-- BEGIN PASSAGE GIVEN --
# Alternative stropping materials?



## wildbill (Feb 27, 2015)

Not sure if this was the right place to post, but here goes. I kind of have a thing for knives, but I really love carbon steel, not much use for stainless. Going with either material, I want my knife to have an extremely sharp edge. I have been using some old belts and different compounds , trying to find the right combination to fill my needs, and I've even used cardboard and have had decent results. But I would like to hear what everyone else uses, what results they have, and would love suggestions. Thanks!


----------



## Cotton (Oct 12, 2013)

Welcome to the forum&#8230;

You could go old school... US Cavalry has its fine points!
http://www.preparedsociety.com/forum/f84/razor-strop-21995/

On the other hand there are many nice up to date razor strops, just search the net.

For knives I use an old lanskey sharpening system and finish with 100 strokes on an old leather belt.

Sharpening is an art. You can buy high tech gear or use an old Arkansaw stone and a piece of leather. The results are the same! It all depends on your dedication, observation and skill. 

The basics of sharpening carbon steel are time tested and true. You can improvise from time to time but those results are known.


----------



## bbrider (Sep 27, 2013)

Using a straight razor to shave, an edge is a must. I use a strop (canvas and leather) from STRAIGHT RAZOR DESIGNS. I also use their .05 micron chromium oxide spray on the back side of the canvas. I use this to put the finishing touch on my carbon steel knives, as well.


----------



## 40isthenew45 (Jul 29, 2014)

For a low cost and effective solution, go to your local big box lumber store and get a large size paint stir stick, apply a very light coating of your car polish of choice.


----------



## LincTex (Apr 1, 2011)

This isn't my video, but it's what I practice:


----------



## LincTex (Apr 1, 2011)

Hmmmm...

From the same guy.

I'll have to buy some and try it for fun!


----------



## camo2460 (Feb 10, 2013)

I have used Emory cloth with the same results, with the edge being scalpel sharp.


----------
-- END PASSAGE GIVEN --
-- BEGIN SUPPLIED ENTRIES --
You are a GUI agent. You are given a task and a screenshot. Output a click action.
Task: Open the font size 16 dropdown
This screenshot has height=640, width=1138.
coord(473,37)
-- END SUPPLIED ENTRIES --
-- BEGIN SUPPLIED ENTRIES --
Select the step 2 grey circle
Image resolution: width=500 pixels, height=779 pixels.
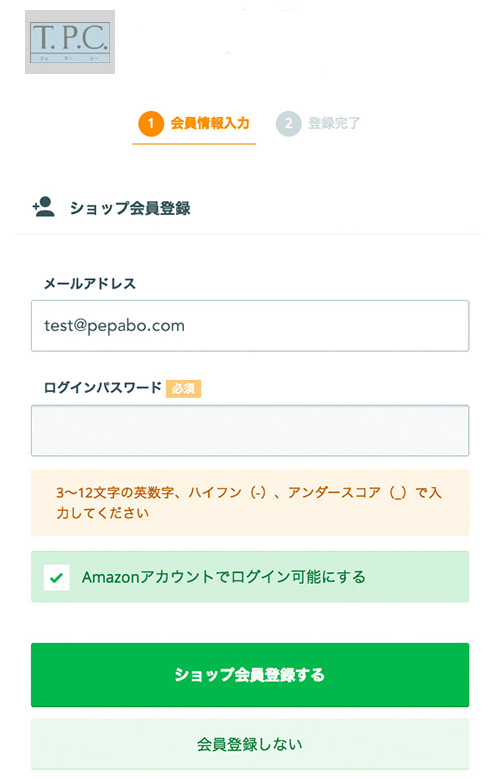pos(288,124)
-- END SUPPLIED ENTRIES --
▶ **WRITTEN PROBLEM 1**
Restate the stretch of the stropping thread from "## wildbill (Feb" through "its fine points!", substituting "newspaper" for "cardboard".
▶ **WRITTEN PROBLEM 2**
Condense the paragraph of the stropping thread that begins "Sharpening is an art" into a short bulleted list of its main points.

▶ **COMPLETE RESPONSE 1**
## wildbill (Feb 27, 2015)

Not sure if this was the right place to post, but here goes. I kind of have a thing for knives, but I really love carbon steel, not much use for stainless. Going with either material, I want my knife to have an extremely sharp edge. I have been using some old belts and different compounds , trying to find the right combination to fill my needs, and I've even used newspaper and have had decent results. But I would like to hear what everyone else uses, what results they have, and would love suggestions. Thanks!


----------



## Cotton (Oct 12, 2013)

Welcome to the forum&#8230;

You could go old school... US Cavalry has its fine points!

▶ **COMPLETE RESPONSE 2**
- Sharpening is an art.
- Buying high-tech gear and using an old Arkansaw stone with a piece of leather give the same results.
- The outcome depends on dedication, observation, and skill.